Mehaffie: The Milton Hershey School celebrated its 110th anniversary in 2019. The school has played such an important role in educating at-risk children. Milton Hershey and his wife, Catherine, created the school for orphaned boys, whom they said deserved a “real home.” Today, Milton Hershey School has nearly 11,000 alumni thanks in large part to the Hersheys’ generosity. Additionally, Milton Hershey launched a public works program during the Great Depression and employed more than 600 people, who built major landmarks like the Hotel Hershey and Hershey Community Theatre. It is awe-inspiring to think about the impact made by one man.

DiSanto: In 1918 Milton Hershey donated his fortune to a trust to support what has become the Milton Hershey School, a cost-free, coeducational, residential school and home for children from lower-income families. Also, the Milton Hershey Foundation funded the construction of the Penn State Health Milton S. Hershey Medical Center more than 50 years ago, which has become a pioneer in health care delivery, clinical innovation and medical research, even developing the world’s first artificial heart.

What’s next for the area?

Mehaffie: Hersheypark recently opened a section it calls Chocolatetown. There, visitors can find a new restaurant and bar as well as the park’s 15th and biggest coaster. In the broader community, we have additional amenities being built next to the expanded Hershey Public Library, which itself is a gem.

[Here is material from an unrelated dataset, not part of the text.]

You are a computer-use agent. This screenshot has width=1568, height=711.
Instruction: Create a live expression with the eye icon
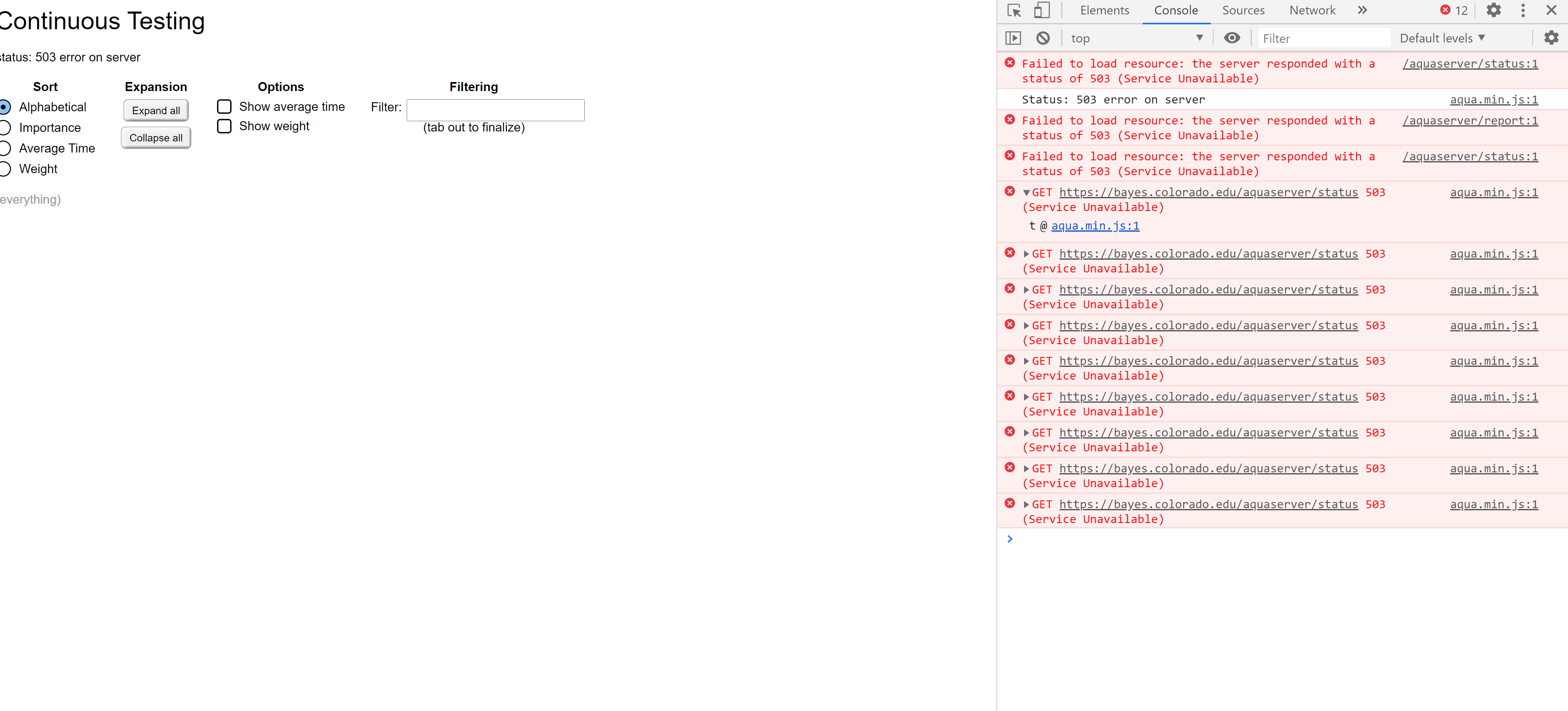(1232, 38)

What else is great about your district?

Mehaffie: In addition to Hershey, which is actually in Derry Township, my district includes Swatara, Lower Swatara and Conewago townships as well as Hummelstown, Middletown and Royalton boroughs. Each community has such a rich history of neighbors serving neighbors. We have exceptionally good schools, a world-class hospital and health system, dedicated volunteers and charities, and a strong economy. I’m blessed to be a part of the 106th District.

DiSanto: The 15th Senatorial District is almost a microcosm of Pennsylvania overall, with urban (Harrisburg, the state capital), suburban (the outskirts of Harrisburg, including Hershey) and rural areas (Northern Dauphin and Perry counties). There’s strength in our diversity, with exceptional dining, shopping, housing, employment, medical care, and recreational and cultural opportunities of all sorts within an hour’s drive.

Nora Caley is a Denver-based freelancer. Interviews have edited for length and clarity.